***** The records *****
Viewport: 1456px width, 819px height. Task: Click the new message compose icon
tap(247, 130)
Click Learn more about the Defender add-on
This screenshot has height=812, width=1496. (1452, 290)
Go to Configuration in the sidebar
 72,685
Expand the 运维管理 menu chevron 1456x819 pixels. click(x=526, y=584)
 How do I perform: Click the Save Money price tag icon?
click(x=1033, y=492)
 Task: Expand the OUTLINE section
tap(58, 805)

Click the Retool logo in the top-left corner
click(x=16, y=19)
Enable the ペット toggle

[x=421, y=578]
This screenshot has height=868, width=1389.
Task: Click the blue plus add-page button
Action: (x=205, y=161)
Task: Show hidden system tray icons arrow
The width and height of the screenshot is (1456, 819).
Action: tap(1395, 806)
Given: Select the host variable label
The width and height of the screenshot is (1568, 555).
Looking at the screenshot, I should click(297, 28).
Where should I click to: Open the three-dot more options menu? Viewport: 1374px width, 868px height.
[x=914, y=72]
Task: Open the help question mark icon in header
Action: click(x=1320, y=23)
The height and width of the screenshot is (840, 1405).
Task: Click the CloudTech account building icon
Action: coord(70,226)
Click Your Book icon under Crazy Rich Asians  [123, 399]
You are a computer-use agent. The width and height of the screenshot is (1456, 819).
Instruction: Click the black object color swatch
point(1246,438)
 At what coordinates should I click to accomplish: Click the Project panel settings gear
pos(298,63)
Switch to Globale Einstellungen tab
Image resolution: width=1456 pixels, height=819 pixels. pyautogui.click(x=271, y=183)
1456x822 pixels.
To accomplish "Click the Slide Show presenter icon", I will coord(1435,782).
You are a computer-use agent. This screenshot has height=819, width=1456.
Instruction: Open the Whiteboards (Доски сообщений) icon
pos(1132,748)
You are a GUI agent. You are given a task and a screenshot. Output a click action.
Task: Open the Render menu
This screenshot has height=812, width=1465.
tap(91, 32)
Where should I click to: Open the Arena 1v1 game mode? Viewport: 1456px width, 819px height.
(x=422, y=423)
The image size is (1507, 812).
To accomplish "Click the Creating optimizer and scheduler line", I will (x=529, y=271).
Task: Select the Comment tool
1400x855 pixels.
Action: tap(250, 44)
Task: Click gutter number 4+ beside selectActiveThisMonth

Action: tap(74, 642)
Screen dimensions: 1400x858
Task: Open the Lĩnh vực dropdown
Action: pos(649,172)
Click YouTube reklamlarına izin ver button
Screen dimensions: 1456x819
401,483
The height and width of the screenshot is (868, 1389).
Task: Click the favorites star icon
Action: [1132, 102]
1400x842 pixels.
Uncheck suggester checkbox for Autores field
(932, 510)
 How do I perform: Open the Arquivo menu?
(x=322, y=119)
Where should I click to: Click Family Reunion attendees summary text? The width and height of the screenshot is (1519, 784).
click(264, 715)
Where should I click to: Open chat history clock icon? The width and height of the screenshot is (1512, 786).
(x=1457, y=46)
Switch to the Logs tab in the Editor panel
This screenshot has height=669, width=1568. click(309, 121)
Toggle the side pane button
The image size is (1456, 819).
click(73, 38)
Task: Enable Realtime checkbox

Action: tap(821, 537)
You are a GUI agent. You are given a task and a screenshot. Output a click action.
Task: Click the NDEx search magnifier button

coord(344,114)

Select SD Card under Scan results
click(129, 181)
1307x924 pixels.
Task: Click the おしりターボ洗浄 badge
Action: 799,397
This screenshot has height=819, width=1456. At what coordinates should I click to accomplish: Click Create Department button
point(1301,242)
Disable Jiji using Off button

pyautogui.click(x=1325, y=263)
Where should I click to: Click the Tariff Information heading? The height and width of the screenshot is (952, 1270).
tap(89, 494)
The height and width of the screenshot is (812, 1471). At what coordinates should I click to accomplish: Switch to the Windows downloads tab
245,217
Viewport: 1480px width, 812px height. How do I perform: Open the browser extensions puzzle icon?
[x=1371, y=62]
*****
> _Exercise directions_
Would you retype all of the data exactly as shown?

> _Your solution_
Viewport: 1456px width, 819px height. Task: Click the new message compose icon
tap(247, 130)
Click Learn more about the Defender add-on
This screenshot has height=812, width=1496. (1452, 290)
Go to Configuration in the sidebar
 72,685
Expand the 运维管理 menu chevron 1456x819 pixels. click(x=526, y=584)
 How do I perform: Click the Save Money price tag icon?
click(x=1033, y=492)
 Task: Expand the OUTLINE section
tap(58, 805)

Click the Retool logo in the top-left corner
click(x=16, y=19)
Enable the ペット toggle

[x=421, y=578]
This screenshot has height=868, width=1389.
Task: Click the blue plus add-page button
Action: (x=205, y=161)
Task: Show hidden system tray icons arrow
The width and height of the screenshot is (1456, 819).
Action: tap(1395, 806)
Given: Select the host variable label
The width and height of the screenshot is (1568, 555).
Looking at the screenshot, I should click(297, 28).
Where should I click to: Open the three-dot more options menu? Viewport: 1374px width, 868px height.
[x=914, y=72]
Task: Open the help question mark icon in header
Action: click(x=1320, y=23)
The height and width of the screenshot is (840, 1405).
Task: Click the CloudTech account building icon
Action: coord(70,226)
Click Your Book icon under Crazy Rich Asians  [123, 399]
You are a computer-use agent. The width and height of the screenshot is (1456, 819).
Instruction: Click the black object color swatch
point(1246,438)
 At what coordinates should I click to accomplish: Click the Project panel settings gear
pos(298,63)
Switch to Globale Einstellungen tab
Image resolution: width=1456 pixels, height=819 pixels. pyautogui.click(x=271, y=183)
1456x822 pixels.
To accomplish "Click the Slide Show presenter icon", I will coord(1435,782).
You are a computer-use agent. This screenshot has height=819, width=1456.
Instruction: Open the Whiteboards (Доски сообщений) icon
pos(1132,748)
You are a GUI agent. You are given a task and a screenshot. Output a click action.
Task: Open the Render menu
This screenshot has height=812, width=1465.
tap(91, 32)
Where should I click to: Open the Arena 1v1 game mode? Viewport: 1456px width, 819px height.
(x=422, y=423)
The image size is (1507, 812).
To accomplish "Click the Creating optimizer and scheduler line", I will (x=529, y=271).
Task: Select the Comment tool
1400x855 pixels.
Action: tap(250, 44)
Task: Click gutter number 4+ beside selectActiveThisMonth

Action: tap(74, 642)
Screen dimensions: 1400x858
Task: Open the Lĩnh vực dropdown
Action: pos(649,172)
Click YouTube reklamlarına izin ver button
Screen dimensions: 1456x819
401,483
The height and width of the screenshot is (868, 1389).
Task: Click the favorites star icon
Action: [1132, 102]
1400x842 pixels.
Uncheck suggester checkbox for Autores field
(932, 510)
 How do I perform: Open the Arquivo menu?
(x=322, y=119)
Where should I click to: Click Family Reunion attendees summary text? The width and height of the screenshot is (1519, 784).
click(264, 715)
Where should I click to: Open chat history clock icon? The width and height of the screenshot is (1512, 786).
(x=1457, y=46)
Switch to the Logs tab in the Editor panel
This screenshot has height=669, width=1568. click(309, 121)
Toggle the side pane button
The image size is (1456, 819).
click(73, 38)
Task: Enable Realtime checkbox

Action: tap(821, 537)
You are a GUI agent. You are given a task and a screenshot. Output a click action.
Task: Click the NDEx search magnifier button

coord(344,114)

Select SD Card under Scan results
click(129, 181)
1307x924 pixels.
Task: Click the おしりターボ洗浄 badge
Action: 799,397
This screenshot has height=819, width=1456. At what coordinates should I click to accomplish: Click Create Department button
point(1301,242)
Disable Jiji using Off button

pyautogui.click(x=1325, y=263)
Where should I click to: Click the Tariff Information heading? The height and width of the screenshot is (952, 1270).
tap(89, 494)
The height and width of the screenshot is (812, 1471). At what coordinates should I click to accomplish: Switch to the Windows downloads tab
245,217
Viewport: 1480px width, 812px height. How do I perform: Open the browser extensions puzzle icon?
[x=1371, y=62]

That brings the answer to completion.